All Santa Fe models receive downhill brake control, hill start assist, as well as front/driver's knee airbags, front side impact/curtain airbags, and a blind spot detection system. The government has not yet issued crash scores for the 2014 Hyundai Santa Fe. However, the model received "Good" scores in side, moderate front, roof strength, and head restraint tests from the Insurance Institute for Highway Safety.

Other features on this model include wide captain's chairs for the second row, allowing for plenty of room for passengers. An upgraded 8-inch touchscreen with navigation, panoramic sunroof, and SiriusXM satellite radio also contribute to the upscale cabin.

Family Friendliness and Utility

Again, our model had six seats instead of the standard seven, but at least all passengers are well accommodated. Second row passengers have plenty of space, and even those cast into the third row are treated with respect. Third row occupants get their own climate controls and cupholders, but it can definitely be tight back there. Luckily, the second row seats can slide back and forth to provide a little more room if needed.

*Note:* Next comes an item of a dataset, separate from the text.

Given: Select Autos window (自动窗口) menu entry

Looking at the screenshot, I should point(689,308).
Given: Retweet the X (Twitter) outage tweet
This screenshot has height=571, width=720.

Entering this vehicle is easy only because there is a wide aisle between the two seats in the second row. Overall, we got the feeling that this SUV had a limited amount of space, especially when you look inside the tiny trunk, in which we could barely fit three grocery bags. The Toyota Highlander, Ford Explorer, and Mazda CX-9 may be a better choice for consumers looking for maximum utility in an SUV.

Despite its limited space, the Santa Fe uses the space it does have quite well. Second and third row seats fold down flat in a cinch, allowing for more space. And there are plenty of cubbies alongside the vehicle to accommodate small items.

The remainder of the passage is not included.